> **Written instruction**
Rewrite each line of the records below as a row in a Markdown table with the columns "Row" and "Line", skipping blank lines. Leave the pictures out.

Records for locating displayed items:
%%
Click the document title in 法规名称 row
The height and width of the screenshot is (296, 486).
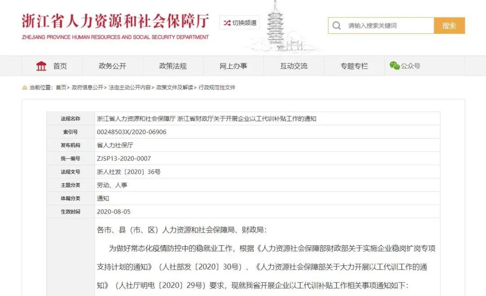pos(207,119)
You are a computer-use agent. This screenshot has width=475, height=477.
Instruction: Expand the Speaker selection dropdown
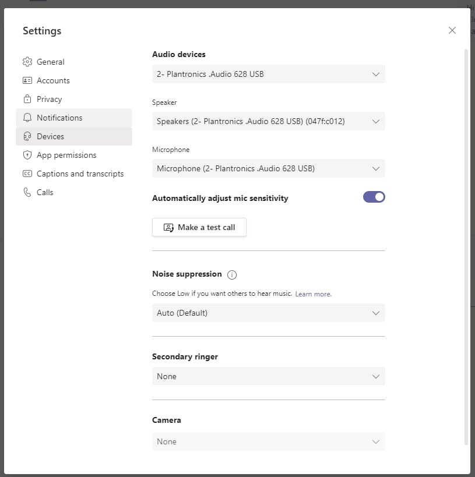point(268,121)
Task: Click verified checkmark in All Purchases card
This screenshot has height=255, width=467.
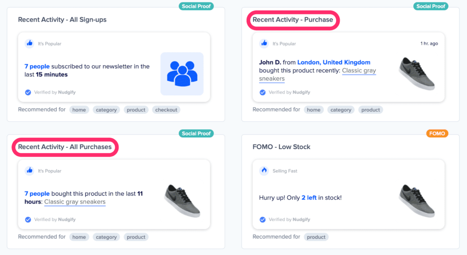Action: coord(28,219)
%%
> **The completed task**
| Row | Line |
|---|---|
| 1 | Click the document title in 法规名称 row |
| 2 | The height and width of the screenshot is (296, 486). |
| 3 | pos(207,119) |
| 4 | You are a computer-use agent. This screenshot has width=475, height=477. |
| 5 | Instruction: Expand the Speaker selection dropdown |
| 6 | point(268,121) |
| 7 | Task: Click verified checkmark in All Purchases card |
| 8 | This screenshot has height=255, width=467. |
| 9 | Action: coord(28,219) |